Electromagnetic calorimeter prototype for the International LInear Collider

Prototype of the electromagnetic calorimeter for the International Linear Collider

SINP scientists take active part in the project of the International Linear Collider (ILC) development. The studies are carried out within the frames of CALICE (CAlorimeter for LInear Collider Experiment) colaboration, which is specialized in the development and testing of the calorimeters prototypes for ILC. Scientific team under the leadership of Mikhail Merkin developed and produced about 400 detecting elements (about 90% from the total number) for the electromagnetic calorimeter prototype. The prototype was tested in the beams at CERN and FermiLab.

The developed prototype of the electromagnetic calorimeter for ILC detector is hetrogenic, i.e. its structure is sandwich-like - the layers of absorbing material take turns with the layers of detecting material. For the first time this idea was proposed by SINP scientists N.L.Grigirov, V.S.Murzin and I.D.Rapoport.

> **Data provided**
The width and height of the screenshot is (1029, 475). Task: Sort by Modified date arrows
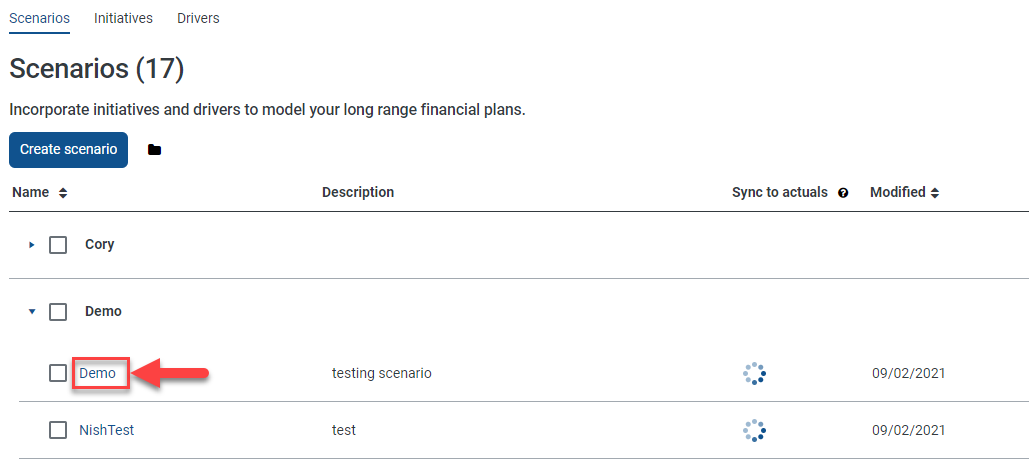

--

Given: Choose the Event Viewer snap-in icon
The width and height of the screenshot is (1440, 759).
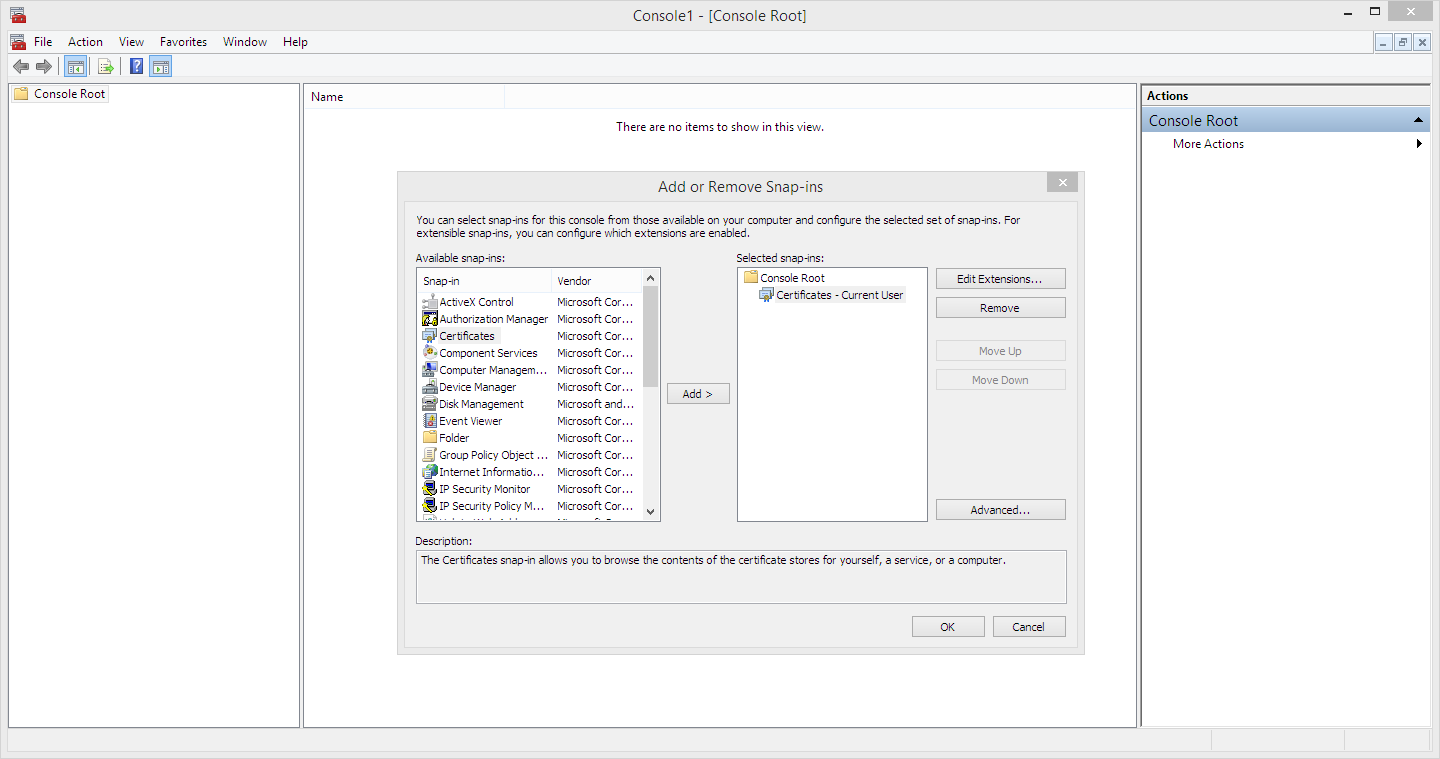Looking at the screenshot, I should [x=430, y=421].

> **Your tasks**
**1)** List every person the text on the calorimeter prototype mentions by name.
**2)** Reproduce the passage of the text on the calorimeter prototype starting with "SINP scientists take" and going on through "V.S.Murzin and I.D.Rapoport.".
The rows above are separate material and are not part of the text on the calorimeter prototype.

> **Answers provided**
**1)** Mikhail Merkin, N.L.Grigirov, V.S.Murzin, I.D.Rapoport

**2)**
SINP scientists take active part in the project of the International Linear Collider (ILC) development. The studies are carried out within the frames of CALICE (CAlorimeter for LInear Collider Experiment) colaboration, which is specialized in the development and testing of the calorimeters prototypes for ILC. Scientific team under the leadership of Mikhail Merkin developed and produced about 400 detecting elements (about 90% from the total number) for the electromagnetic calorimeter prototype. The prototype was tested in the beams at CERN and FermiLab.

The developed prototype of the electromagnetic calorimeter for ILC detector is hetrogenic, i.e. its structure is sandwich-like - the layers of absorbing material take turns with the layers of detecting material. For the first time this idea was proposed by SINP scientists N.L.Grigirov, V.S.Murzin and I.D.Rapoport.